[Entries from a dataset]
┌──
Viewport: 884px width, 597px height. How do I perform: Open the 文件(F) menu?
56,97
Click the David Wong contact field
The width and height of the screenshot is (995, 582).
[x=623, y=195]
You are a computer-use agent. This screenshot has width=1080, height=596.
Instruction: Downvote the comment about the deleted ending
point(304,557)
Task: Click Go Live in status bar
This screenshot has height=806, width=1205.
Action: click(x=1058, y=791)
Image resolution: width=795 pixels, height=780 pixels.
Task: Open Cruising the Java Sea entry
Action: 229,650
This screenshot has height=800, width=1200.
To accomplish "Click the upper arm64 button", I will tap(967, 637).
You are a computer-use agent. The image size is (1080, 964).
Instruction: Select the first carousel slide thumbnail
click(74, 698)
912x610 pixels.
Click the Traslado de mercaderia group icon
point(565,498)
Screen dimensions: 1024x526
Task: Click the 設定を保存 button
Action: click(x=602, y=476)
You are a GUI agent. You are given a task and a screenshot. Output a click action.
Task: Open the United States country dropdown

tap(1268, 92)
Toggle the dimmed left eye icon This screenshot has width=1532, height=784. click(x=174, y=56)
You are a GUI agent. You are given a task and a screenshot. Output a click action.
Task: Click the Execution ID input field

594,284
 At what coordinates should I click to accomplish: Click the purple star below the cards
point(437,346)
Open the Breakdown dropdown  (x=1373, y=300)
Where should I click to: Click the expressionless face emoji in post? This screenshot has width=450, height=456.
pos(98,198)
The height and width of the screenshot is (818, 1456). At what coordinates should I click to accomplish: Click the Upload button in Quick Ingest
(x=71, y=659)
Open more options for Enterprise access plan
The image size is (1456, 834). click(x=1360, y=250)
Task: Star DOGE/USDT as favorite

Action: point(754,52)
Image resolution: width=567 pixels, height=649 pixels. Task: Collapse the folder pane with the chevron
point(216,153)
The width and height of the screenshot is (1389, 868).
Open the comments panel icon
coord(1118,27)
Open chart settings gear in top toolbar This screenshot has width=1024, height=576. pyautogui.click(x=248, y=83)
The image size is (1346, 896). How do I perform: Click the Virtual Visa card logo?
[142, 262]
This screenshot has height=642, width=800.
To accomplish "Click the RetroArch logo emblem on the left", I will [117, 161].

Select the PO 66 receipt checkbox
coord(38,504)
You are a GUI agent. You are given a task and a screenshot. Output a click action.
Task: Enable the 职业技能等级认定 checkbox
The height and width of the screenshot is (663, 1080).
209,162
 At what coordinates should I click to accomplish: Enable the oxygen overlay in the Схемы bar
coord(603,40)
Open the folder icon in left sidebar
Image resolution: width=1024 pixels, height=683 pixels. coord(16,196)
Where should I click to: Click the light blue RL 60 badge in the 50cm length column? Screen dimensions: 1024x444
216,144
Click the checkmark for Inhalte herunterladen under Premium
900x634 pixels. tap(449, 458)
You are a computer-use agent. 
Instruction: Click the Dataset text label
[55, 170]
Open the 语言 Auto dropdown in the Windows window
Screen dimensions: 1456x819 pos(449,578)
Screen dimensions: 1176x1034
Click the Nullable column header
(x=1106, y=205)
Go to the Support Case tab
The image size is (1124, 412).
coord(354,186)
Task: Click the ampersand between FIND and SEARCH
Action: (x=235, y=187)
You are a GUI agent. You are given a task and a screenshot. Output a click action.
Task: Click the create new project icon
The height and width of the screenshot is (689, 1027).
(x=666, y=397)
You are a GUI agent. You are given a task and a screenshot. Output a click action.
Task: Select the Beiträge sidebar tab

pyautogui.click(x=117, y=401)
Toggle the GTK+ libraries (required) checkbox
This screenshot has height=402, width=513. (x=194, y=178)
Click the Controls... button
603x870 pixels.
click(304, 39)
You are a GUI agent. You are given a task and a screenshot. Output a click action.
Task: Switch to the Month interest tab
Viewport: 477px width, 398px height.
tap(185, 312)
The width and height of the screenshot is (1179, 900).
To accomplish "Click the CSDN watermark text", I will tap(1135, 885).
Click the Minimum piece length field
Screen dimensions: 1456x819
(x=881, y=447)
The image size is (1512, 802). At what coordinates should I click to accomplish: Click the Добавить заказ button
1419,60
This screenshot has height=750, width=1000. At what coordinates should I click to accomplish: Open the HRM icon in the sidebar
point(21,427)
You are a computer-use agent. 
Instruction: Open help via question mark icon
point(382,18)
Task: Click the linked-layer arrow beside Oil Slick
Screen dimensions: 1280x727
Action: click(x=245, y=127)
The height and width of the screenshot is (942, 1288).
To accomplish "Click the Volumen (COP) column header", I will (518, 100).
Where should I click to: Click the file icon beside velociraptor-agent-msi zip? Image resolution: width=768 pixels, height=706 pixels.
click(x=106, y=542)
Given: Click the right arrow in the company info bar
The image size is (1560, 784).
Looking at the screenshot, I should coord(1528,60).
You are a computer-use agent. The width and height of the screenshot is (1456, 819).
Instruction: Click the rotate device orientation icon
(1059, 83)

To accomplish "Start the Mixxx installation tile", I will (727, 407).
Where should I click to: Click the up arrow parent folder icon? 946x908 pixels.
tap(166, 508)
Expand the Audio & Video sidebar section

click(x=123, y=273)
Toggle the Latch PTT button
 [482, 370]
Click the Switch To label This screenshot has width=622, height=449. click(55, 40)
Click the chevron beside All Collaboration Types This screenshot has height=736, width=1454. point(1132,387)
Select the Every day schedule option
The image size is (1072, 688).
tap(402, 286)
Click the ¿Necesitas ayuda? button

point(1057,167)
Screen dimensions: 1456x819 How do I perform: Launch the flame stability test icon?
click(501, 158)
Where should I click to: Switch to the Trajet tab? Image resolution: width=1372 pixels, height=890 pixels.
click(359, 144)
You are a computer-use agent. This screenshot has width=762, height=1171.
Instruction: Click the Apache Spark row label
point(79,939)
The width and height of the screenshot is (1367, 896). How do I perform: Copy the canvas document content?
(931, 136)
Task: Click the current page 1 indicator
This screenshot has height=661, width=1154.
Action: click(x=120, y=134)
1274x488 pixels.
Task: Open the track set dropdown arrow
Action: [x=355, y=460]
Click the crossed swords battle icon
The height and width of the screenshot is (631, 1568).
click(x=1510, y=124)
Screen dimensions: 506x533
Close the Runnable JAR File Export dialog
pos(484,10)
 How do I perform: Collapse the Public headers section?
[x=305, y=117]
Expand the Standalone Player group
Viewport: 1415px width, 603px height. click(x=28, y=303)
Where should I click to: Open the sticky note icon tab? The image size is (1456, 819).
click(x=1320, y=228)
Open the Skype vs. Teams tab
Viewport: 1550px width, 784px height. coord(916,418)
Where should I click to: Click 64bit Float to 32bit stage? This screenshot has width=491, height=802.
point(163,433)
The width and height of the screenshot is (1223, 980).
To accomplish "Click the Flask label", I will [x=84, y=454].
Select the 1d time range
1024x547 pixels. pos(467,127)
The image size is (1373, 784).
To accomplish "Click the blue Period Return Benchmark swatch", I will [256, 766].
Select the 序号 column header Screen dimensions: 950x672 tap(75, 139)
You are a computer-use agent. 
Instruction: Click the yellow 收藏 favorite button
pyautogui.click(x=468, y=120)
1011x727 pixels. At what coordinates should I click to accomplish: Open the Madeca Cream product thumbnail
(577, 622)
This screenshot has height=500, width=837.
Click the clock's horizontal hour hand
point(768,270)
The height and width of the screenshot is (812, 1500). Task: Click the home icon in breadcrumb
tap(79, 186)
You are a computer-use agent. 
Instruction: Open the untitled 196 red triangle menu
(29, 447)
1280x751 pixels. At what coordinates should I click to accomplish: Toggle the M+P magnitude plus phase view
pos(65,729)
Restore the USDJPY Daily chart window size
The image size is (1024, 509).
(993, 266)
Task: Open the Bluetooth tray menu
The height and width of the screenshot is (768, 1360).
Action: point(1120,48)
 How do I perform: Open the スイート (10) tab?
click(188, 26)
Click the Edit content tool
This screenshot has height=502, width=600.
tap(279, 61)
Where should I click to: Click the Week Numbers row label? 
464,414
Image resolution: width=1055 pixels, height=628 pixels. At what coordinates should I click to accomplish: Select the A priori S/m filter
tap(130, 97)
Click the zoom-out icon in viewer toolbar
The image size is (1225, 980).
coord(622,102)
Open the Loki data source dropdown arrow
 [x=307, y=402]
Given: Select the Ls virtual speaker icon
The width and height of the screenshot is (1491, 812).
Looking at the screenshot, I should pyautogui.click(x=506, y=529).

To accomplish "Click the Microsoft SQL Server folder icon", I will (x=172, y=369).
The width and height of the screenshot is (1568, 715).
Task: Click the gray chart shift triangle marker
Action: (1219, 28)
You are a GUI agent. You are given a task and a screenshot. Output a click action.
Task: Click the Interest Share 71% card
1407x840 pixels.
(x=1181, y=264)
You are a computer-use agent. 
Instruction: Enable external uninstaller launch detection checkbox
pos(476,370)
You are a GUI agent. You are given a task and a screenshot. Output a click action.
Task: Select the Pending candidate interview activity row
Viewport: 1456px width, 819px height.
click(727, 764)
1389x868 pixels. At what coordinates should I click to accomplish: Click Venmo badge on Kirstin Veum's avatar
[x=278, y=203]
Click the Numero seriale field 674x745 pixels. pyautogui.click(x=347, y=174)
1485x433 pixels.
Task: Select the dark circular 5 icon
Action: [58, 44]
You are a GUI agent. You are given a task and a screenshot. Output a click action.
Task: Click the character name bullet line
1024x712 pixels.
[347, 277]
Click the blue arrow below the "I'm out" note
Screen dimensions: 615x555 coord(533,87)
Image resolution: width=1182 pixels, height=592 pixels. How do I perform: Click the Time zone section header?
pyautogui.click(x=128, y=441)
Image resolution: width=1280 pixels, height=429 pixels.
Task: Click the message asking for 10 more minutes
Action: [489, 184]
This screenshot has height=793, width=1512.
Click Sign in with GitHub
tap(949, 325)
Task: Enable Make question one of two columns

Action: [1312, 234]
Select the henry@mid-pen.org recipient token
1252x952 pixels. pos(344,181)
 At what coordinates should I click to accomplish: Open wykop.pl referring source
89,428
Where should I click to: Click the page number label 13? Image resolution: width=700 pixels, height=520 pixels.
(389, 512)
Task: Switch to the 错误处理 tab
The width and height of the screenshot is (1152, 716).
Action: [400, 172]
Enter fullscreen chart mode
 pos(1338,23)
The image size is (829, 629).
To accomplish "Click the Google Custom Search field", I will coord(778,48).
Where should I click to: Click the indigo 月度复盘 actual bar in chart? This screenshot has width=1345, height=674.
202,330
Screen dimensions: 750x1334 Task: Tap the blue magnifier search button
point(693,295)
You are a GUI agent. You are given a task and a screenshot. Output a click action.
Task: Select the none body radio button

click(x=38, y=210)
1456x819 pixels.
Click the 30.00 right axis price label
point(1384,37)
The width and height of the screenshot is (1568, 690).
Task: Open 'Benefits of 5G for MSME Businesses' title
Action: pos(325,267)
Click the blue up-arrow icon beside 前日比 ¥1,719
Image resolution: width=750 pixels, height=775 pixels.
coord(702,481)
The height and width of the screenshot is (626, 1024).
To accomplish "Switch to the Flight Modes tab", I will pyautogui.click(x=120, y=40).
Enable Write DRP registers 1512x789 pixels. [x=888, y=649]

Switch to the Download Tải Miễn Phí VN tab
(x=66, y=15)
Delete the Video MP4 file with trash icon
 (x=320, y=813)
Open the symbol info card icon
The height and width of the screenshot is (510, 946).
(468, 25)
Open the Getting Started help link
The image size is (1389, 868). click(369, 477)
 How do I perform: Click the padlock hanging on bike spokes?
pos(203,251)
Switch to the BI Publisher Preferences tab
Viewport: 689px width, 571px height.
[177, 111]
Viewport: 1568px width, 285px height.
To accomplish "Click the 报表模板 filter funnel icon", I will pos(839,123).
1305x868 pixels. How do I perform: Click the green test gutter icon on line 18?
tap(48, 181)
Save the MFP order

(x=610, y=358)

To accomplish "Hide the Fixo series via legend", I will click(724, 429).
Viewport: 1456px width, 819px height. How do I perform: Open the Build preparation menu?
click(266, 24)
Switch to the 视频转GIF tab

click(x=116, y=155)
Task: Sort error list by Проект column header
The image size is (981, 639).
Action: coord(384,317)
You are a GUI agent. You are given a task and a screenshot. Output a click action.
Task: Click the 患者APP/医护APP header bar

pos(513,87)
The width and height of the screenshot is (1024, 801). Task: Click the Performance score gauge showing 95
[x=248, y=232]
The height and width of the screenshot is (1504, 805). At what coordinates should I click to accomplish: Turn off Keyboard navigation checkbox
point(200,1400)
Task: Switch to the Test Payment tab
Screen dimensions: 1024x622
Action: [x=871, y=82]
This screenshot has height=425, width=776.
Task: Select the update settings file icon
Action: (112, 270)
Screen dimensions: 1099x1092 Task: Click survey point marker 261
└──
Change every "checkbox" to "check box" in the stretch from the line containing "Task: Star DOGE/USDT as favorite" through the line containing "coord(603,40)", and return only those lines with nothing else altered.

Task: Star DOGE/USDT as favorite

Action: point(754,52)
Image resolution: width=567 pixels, height=649 pixels. Task: Collapse the folder pane with the chevron
point(216,153)
The width and height of the screenshot is (1389, 868).
Open the comments panel icon
coord(1118,27)
Open chart settings gear in top toolbar This screenshot has width=1024, height=576. pyautogui.click(x=248, y=83)
The image size is (1346, 896). How do I perform: Click the Virtual Visa card logo?
[142, 262]
This screenshot has height=642, width=800.
To accomplish "Click the RetroArch logo emblem on the left", I will [117, 161].

Select the PO 66 receipt check box
coord(38,504)
You are a GUI agent. You are given a task and a screenshot. Output a click action.
Task: Enable the 职业技能等级认定 check box
The height and width of the screenshot is (663, 1080).
209,162
 At what coordinates should I click to accomplish: Enable the oxygen overlay in the Схемы bar
coord(603,40)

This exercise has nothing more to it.